Purpose New formulations of the glycopeptide drug dalbavancin containing 2-hydroxpropyl-ss-cyclodextrin (2HP ss CD) with or without divalent metal ions in phosphate buffer (pH 7.0) were tested to evaluate whether these excipients influence the aqueous solution stability of dalbavancin. Method Recovery of dalbavancin from phosphate buffered solutions at pH 7.0 with different concentrations of 2HP ss CD and a divalent metal ion -(Ca2+, -Mg2+, or -Zn2+) was evaluated by RP-HPLC and HP-SEC after four weeks of storage at 5 degrees C and 55 degrees C. A long-term study of formulations with 2HP ss CD and -Mg2+ was carried out over six months at 5 degrees C, 25 degrees C, and 40 degrees C using RP-HPLC. Results Dalbavancin solutions with either 5.5 mM or 55 mM 2HP ss CD were significantly more stable with -Mg2+ than with the other divalent metal ions, both at 55 degrees C for four weeks and at 40 degrees C for six months.

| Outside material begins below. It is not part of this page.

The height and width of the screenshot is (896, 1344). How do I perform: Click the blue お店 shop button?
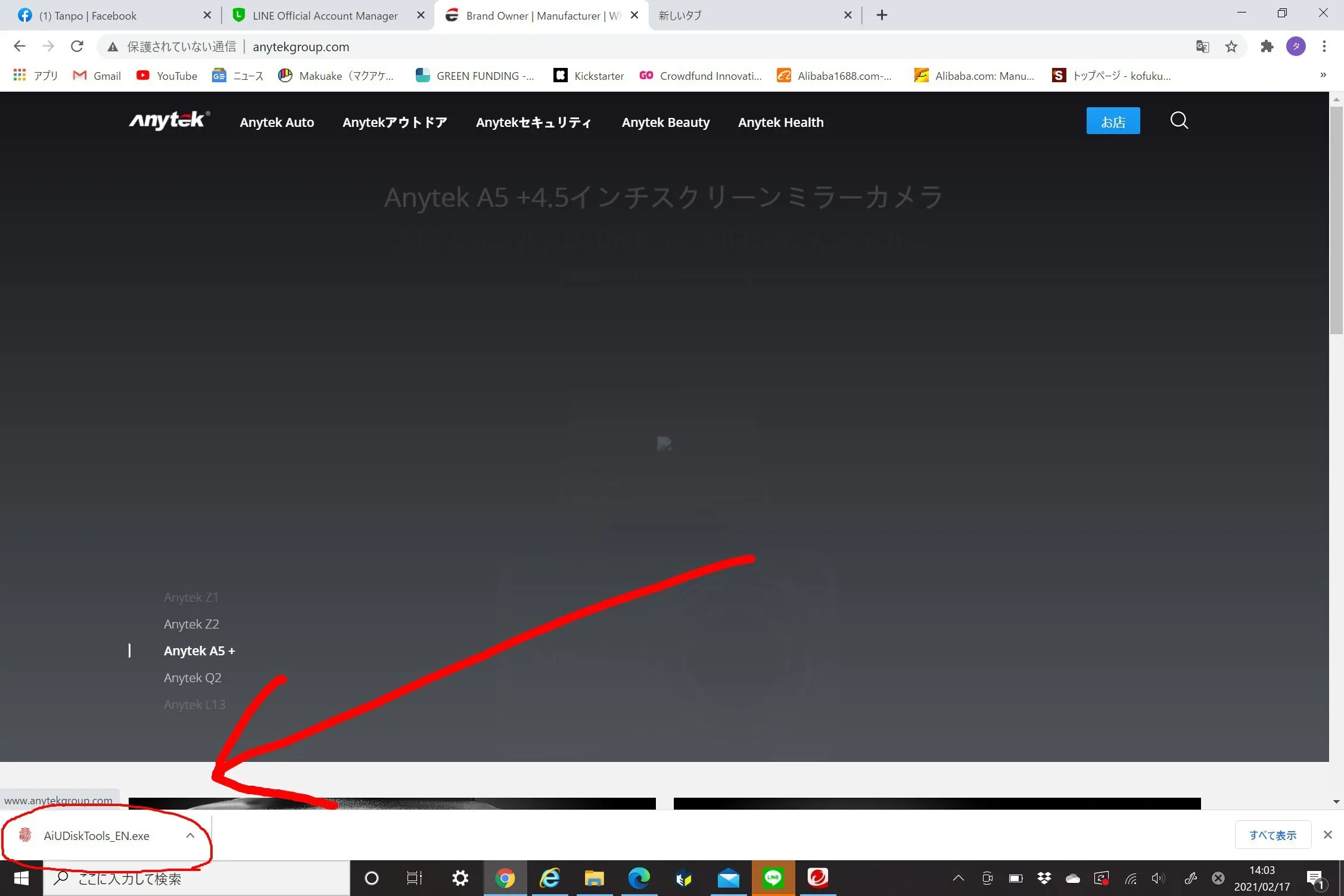[x=1112, y=121]
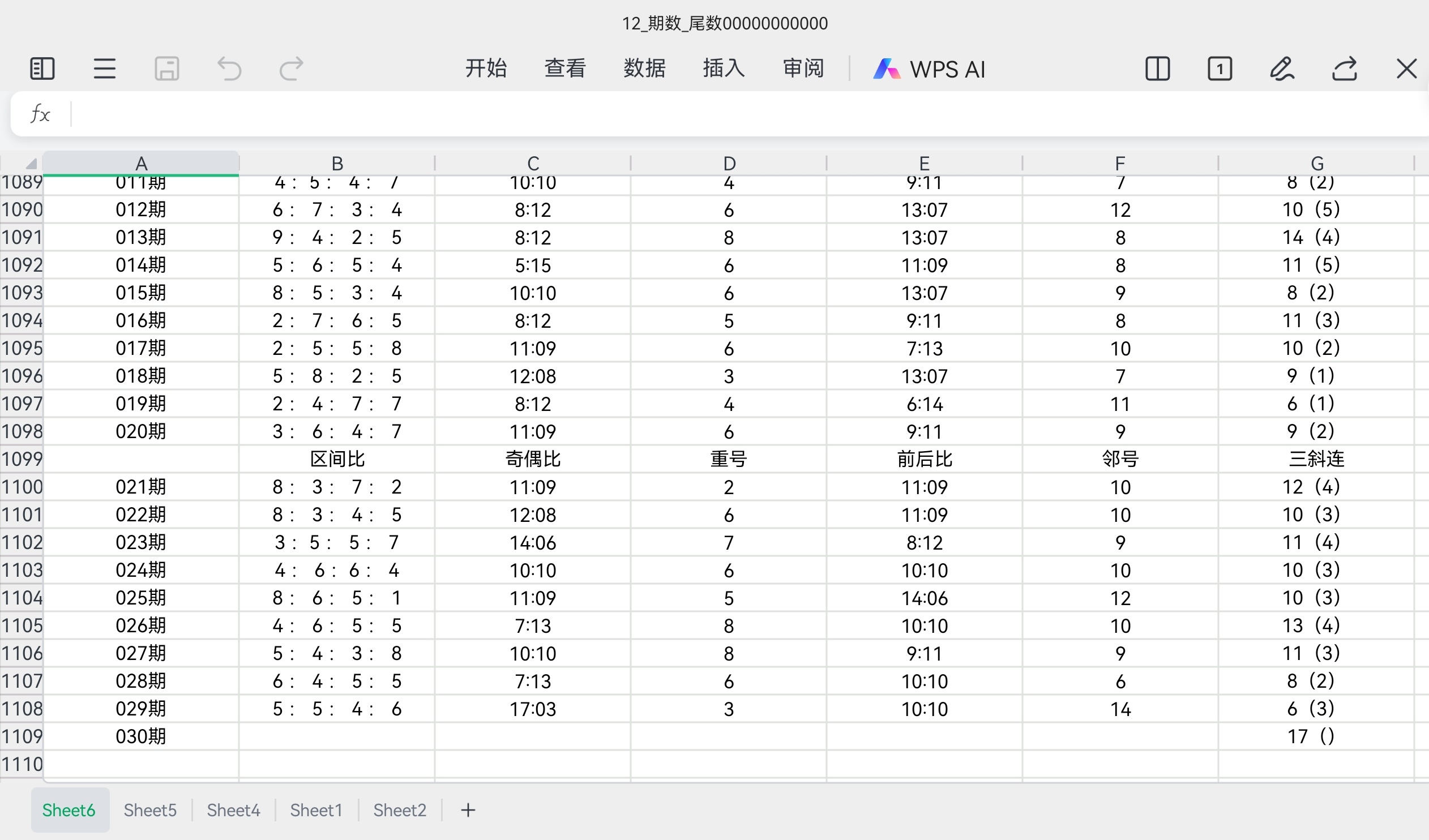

Dalbavancin was found to be more stable in aqueous solutions at a concentration of 1 mg/mL than at 20 mg/mL with 2HP ss CD and -Mg2+ at 40 degrees C for six months. Conclusion The results suggest that 2HP ss CD forms an inclusion complex with dalbavancin that slows the formation of the major degradant, mannosyl aglycone (MAG). The effect of 2HP ss CD is increased in the presence of -Mg2+ and phosphate at pH 7.0, and the complex is more stable at a dalbavancin concentration of 1 mg/mL than at 20 mg/mL. These observations point towards the possibility of formulating a dalbavancin injection solution with a long shelf life at room temperature and physiological pH.